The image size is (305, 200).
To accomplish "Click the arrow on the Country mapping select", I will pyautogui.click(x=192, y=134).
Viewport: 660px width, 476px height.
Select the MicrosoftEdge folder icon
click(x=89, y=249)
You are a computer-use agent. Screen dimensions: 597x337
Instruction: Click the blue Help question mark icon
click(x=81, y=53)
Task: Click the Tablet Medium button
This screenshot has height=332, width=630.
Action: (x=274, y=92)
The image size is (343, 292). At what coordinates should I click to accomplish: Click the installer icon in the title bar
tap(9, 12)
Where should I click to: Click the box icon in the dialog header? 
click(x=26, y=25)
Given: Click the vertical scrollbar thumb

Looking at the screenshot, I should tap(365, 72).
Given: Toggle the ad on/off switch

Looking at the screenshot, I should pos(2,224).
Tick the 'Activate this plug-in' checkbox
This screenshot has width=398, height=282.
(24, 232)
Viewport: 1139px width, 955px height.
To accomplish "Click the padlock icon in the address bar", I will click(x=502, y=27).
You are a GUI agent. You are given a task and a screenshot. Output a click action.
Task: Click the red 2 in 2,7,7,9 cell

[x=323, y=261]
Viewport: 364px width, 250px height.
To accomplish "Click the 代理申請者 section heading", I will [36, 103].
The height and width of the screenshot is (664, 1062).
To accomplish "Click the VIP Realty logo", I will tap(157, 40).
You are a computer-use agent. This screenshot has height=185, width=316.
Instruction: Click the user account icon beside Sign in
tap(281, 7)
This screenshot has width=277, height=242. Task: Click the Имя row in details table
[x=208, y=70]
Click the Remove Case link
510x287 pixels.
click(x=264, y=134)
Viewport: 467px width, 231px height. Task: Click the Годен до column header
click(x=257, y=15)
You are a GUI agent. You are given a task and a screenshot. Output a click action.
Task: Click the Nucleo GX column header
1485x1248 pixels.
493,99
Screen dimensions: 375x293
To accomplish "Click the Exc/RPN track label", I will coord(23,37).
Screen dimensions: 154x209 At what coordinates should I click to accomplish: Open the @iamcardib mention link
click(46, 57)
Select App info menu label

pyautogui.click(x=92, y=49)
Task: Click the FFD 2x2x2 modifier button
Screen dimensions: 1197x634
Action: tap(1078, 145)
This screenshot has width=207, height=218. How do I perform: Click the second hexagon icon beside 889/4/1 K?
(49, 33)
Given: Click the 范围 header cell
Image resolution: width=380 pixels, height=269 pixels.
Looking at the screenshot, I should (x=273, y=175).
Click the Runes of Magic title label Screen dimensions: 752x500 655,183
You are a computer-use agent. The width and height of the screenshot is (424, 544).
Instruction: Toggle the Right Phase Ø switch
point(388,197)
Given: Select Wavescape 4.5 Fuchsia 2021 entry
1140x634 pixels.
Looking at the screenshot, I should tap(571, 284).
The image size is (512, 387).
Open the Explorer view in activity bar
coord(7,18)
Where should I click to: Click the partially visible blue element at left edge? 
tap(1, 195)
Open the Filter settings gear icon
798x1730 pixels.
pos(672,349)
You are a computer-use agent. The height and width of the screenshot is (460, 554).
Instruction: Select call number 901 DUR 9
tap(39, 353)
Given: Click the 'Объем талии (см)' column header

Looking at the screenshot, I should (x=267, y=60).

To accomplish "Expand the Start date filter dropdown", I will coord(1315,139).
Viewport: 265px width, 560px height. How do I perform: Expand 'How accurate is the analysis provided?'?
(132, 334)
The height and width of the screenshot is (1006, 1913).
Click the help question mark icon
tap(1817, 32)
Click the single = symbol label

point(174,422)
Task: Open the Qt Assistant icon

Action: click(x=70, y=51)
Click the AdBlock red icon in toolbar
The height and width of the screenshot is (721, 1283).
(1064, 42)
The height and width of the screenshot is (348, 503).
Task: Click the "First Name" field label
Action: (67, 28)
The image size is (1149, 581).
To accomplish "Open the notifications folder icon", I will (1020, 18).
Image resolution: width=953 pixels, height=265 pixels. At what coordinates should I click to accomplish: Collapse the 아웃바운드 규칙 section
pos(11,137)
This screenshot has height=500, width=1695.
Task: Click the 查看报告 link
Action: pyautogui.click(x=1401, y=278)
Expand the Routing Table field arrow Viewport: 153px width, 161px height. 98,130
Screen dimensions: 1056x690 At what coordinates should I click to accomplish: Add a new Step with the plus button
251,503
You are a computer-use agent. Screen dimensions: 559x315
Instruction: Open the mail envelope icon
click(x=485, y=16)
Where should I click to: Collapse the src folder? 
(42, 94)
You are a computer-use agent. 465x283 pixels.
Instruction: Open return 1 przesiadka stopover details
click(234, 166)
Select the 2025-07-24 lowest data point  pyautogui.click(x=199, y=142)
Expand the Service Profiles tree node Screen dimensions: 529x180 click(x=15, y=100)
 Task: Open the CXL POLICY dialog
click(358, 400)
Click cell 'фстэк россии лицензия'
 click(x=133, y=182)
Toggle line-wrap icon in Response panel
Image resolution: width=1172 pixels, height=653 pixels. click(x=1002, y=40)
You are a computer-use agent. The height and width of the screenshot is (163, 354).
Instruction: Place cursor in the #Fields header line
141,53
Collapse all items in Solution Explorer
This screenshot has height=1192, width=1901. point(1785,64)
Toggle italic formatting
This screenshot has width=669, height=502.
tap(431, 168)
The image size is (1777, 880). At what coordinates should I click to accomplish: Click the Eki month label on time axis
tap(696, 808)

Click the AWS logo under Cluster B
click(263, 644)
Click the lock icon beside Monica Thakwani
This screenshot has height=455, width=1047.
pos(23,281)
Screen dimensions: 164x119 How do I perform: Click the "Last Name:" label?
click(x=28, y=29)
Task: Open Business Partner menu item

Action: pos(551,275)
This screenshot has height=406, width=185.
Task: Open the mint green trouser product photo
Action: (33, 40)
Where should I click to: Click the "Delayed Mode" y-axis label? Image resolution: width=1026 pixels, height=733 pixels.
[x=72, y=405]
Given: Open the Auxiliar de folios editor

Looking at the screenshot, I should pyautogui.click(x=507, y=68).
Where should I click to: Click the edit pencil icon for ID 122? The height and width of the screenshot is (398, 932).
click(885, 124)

- _Set exercise_
Show every line of the items above that contains the word "question".

- _Written reply_
Instruction: Click the blue Help question mark icon
Click the help question mark icon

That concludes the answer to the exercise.